More Freedom to Raise Capital…Entrepreneurs Can Now Pitch Publicly

By at 23 September, 2013, 2:45 pm

by Karen Kerrigan-

September 23 marks the day that Title II of the Jump Start our Businesses Startup (JOBS) Act kicks in. Entrepreneurs have more freedom to raise capital from accredited investors, but there are important rules to follow.

A new day for entrepreneurs.

A new day for entrepreneurs.

For about 80 years, the Securities and Exchange Commission (SEC) did not allow capital-seeking entrepreneurs the opportunity to market or advertise their offerings.  With the signing of the JOBS Act, and specifically the finalization of Title II rules by the SEC, the ban on general solicitation is now lifted.  This means entrepreneurs have greater freedom to communicate their capital needs and offerings to potential investors.

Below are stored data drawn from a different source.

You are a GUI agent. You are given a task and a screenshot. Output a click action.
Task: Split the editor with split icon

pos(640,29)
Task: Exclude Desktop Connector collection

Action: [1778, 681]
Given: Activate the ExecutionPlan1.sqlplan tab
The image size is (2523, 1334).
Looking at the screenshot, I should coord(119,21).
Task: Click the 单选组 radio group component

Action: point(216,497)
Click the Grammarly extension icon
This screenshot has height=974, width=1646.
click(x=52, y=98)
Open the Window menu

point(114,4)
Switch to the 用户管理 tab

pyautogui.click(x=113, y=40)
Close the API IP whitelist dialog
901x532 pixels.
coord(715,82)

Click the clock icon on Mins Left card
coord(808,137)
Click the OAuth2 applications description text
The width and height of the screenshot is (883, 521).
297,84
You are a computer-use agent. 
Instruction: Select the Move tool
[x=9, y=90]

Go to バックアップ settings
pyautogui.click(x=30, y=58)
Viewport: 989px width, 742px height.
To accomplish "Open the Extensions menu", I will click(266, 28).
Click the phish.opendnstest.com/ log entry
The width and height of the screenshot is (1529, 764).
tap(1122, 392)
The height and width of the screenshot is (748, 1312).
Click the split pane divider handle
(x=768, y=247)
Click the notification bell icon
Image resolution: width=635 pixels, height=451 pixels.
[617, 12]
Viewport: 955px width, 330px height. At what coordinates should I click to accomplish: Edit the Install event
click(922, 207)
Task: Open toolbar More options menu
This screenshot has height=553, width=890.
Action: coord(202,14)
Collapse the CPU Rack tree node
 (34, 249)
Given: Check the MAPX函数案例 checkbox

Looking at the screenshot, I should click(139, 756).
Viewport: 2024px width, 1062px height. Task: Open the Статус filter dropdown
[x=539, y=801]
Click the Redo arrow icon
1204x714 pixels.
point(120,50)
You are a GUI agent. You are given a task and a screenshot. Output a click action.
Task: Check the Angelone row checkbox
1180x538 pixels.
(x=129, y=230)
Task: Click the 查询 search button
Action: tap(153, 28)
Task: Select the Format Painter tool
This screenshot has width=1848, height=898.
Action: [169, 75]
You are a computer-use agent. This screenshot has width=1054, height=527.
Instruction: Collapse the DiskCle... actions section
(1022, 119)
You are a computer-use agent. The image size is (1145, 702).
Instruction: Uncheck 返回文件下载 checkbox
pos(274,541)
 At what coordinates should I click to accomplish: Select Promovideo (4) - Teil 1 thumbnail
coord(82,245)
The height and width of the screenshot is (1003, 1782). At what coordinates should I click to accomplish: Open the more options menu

Entrepreneurs can pitch publicly.  But only “accredited investors” can invest in the soliciting business. As SBE Council member and advisor Sherwood Neiss notes in this piece on his Crowdfund Capital Advisors website:

While anyone can see the solicitation for funds, the completed sales, must only be to “accredited investors” and the Issuer (the company, broker/dealer or 3rd party Web platform) has the burden to verify that the investor is “accredited.” An accredited investor is someone who makes over $200,000 for the last 2 years or has a liquid net worth of $1M.

The burden of verification — taking “reasonable steps” to do so as required by the SEC — by the entrepreneur/issuer is a departure from self-certification. Some feel this burden undermines the purpose of the JOBS Act and could kill deals and opportunities for entrepreneurs.  Others do not think it is that big of a deal. The Angel Capital Association recently developed guidance for its members in adhering to the principle-based standard established by the SEC for determining what constitutes “reasonable steps.”

In the future, the SEC may also require additional, detailed filings from entrepreneurs pre and post solicitation.  The SEC proposed these new filings when they approved the new rules that lifted the solicitation ban. They are currently taking comments from the public. SBE Council’s chief concern is that the SEC may require extensive and unnecessary information from the entrepreneur, which – again – would undermine the purpose and intent of the JOBS Act.

What about crowd investing for all?  Title III of the JOBS  Act (which is the provision related to crowdfunding) is still in the pipeline at the SEC.  Once these regulations are finalized, non-accredited investors will be able to invest in businesses more freely as well.  Sherwood touches on this larger issue as well as the basic rules of general solicitation in this MSNBC appearance with JJ Ramberg (September 22).

Judd Hollis founder and CEO of EquityNet also provides a primer and advice for small businesses on the new rules on general solicitation in The Washington Post.

SBE Council friend Chance Barnett, founder of Crowdfunder, penned a piece for Forbes, which also has useful information for  entrepreneurs:  The Crowdfunder’s Guide to General Solicitation and Title II of the JOBS Act

Chance also appeared on FOX Business News After The Bell (Video), and was interviewed on Venture Beat: Crowdfunding: With JOBS Act Title II, the web will ‘eat financing and investing’

Crowdfunder also hosted a FREE Webinar on How General Solicitation Works (Recorded)

Another good piece in Forbes by Tonya Prive: General Solicitation Lifted Today – Three Things You Must Know

It is an exciting day for entrepreneurs. In the days ahead, the SEC will closely monitor how general solicitation is playing out in the marketplace.  Of course, and as noted above, additional and complex requirements may be instituted.  SBE Council is pushing for a light and common sense approach that supports the intent and purpose of the JOBS Act.  In addition, the rules will be forthcoming on Title III (crowdfunding). Hopefully, these will be a reasonable set of rules that harness the power of crowdfunding and the great potential of America’s entrepreneurs.